NSF Important Notice No. 1493, updated November 24, 2025, established research security assessments, mandatory training (effective December 2, 2025), prohibitions on malign foreign talent recruitment programs, and foreign financial disclosure reporting for gifts and contracts from countries of concern. NSF’s requirements are formal, documented, and tied to specific statutory authority.
NIH’s co-authorship directive, by contrast, appears to lack any of those anchors. It is not (so far) tied to a Federal Register notice, a specific statutory provision, or a formal agency-wide policy update. NIH calls it a clarification of longstanding IDeA policy. Grantees outside IDeA are receiving the same instruction. That gap between what NIH says publicly and what NIH staff are telling individual PIs is the core ambiguity, and it is the ambiguity that compliance offices have to resolve without guidance.
The second-order consequence is predictable: labs that publish regularly with EU, UK, Canadian, and Chinese collaborators will face the most friction. The compliance cost per paper will push some collaborations below the threshold of viability, not because the science is sensitive, but because the administrative overhead of clearing each co-authorship exceeds what the collaboration can sustain. Research offices that build a working pre-submission gate quickly will protect their PIs’ publication records. Those that wait for formal guidance may find their grant portfolios quietly eroded by progress-report deletions in the meantime.
Frequently Asked Questions
Is the $50,000 foreign disclosure threshold from NSF’s rules mirrored in NIH’s co-authorship policy?
No. NSF Important Notice No. 149 requires disclosure of foreign gifts and contracts exceeding $50,000 from countries of concern, with a defined statutory basis in the CHIPS and Science Act. NIH’s co-authorship directive has no dollar threshold and no published country list—it sweeps in any foreign institutional affiliation, including EU and UK collaborators.

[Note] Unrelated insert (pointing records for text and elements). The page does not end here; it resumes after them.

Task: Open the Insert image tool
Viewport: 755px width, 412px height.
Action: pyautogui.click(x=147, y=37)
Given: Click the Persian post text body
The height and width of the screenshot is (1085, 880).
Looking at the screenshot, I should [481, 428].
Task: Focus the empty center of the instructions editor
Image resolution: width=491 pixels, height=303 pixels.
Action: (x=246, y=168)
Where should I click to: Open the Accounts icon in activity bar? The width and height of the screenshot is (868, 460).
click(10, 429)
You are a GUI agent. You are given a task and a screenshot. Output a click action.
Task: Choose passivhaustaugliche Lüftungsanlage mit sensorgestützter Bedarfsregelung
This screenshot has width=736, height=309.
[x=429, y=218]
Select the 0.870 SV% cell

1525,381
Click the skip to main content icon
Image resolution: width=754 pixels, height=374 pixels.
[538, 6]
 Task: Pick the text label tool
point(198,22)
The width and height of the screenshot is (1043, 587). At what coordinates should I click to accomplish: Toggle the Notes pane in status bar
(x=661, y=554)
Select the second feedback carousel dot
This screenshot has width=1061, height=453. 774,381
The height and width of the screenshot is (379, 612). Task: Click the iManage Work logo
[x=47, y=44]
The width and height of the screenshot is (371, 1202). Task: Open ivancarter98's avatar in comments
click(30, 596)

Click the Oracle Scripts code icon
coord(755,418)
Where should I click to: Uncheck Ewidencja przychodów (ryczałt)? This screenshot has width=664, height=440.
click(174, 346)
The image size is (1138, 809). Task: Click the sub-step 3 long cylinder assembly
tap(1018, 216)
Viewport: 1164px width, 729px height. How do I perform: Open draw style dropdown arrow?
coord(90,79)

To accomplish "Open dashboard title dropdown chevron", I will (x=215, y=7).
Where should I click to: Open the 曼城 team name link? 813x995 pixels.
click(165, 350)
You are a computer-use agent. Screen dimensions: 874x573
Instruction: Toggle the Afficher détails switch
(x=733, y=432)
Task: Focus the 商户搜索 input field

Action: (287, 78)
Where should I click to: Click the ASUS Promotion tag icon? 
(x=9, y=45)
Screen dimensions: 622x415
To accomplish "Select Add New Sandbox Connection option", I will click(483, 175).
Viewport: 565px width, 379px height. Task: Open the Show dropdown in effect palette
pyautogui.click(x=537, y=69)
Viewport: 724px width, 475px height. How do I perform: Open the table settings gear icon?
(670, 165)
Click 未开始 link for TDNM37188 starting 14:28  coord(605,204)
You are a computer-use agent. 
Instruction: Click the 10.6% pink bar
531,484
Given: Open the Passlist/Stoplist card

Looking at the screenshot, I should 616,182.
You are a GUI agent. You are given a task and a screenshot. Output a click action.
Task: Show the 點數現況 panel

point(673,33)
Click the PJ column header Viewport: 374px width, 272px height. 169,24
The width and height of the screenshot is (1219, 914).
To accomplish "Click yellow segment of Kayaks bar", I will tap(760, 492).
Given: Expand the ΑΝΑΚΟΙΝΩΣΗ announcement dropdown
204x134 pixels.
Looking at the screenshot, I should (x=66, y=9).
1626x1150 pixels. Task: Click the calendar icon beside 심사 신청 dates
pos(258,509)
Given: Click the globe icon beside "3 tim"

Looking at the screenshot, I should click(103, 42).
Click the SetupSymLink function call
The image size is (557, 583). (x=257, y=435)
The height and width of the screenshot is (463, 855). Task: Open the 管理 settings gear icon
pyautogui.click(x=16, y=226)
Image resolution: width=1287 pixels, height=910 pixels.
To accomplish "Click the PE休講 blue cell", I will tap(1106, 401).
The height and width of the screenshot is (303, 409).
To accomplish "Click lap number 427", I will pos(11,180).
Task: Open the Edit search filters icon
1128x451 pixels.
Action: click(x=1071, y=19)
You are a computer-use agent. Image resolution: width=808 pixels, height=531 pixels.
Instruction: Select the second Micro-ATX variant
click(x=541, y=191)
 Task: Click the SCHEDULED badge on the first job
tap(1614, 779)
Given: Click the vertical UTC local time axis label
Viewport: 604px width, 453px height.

PIs holding both NSF and NIH awards must track two entirely separate disclosure regimes.
Can one training certification satisfy the security requirements across multiple federal agencies?
Yes. The SECURE Center’s condensed training module is recognized as compliant by all five major research-funding agencies—NSF, NIH, DOE, DOD, and USDA. A PI with cross-agency funding needs only one certification to satisfy the training mandate across every award, though NIH requires it within 12 months of each application submission.
When does NIH’s Foreign Interference Assessment Tool require formal mitigation strategies?
The tool’s decision matrix defines three tiers: when NIH may request additional information, when mitigation strategies are required, and how disclosures affect funding decisions. It was built for grant-application-stage review, not the manuscript-submission stage where the current co-authorship pressure is landing, so it does not address the pre-clearance scenario PIs now face.
Does the co-authorship directive apply only to collaborators from countries of concern like China?
No country list has been published. NIH has not specified which foreign affiliations trigger the requirement, and the directive’s scope—communicated informally to individual grantees—covers any foreign institutional affiliation. Labs with steady EU, UK, and Canadian collaborators face the same per-paper clearance friction as those working with Chinese institutions.
Are preprints and conference abstracts subject to the same clearance requirement as journal articles?
Because the requirement is being conveyed through individual grantee contacts rather than a formal policy document, there is no written guidance distinguishing between publication types. Preprint servers, conference proceedings, and working papers could all fall under the same pre-clearance obligation absent formal NIH clarification. PIs should assume the broadest scope until an agency-wide directive is issued.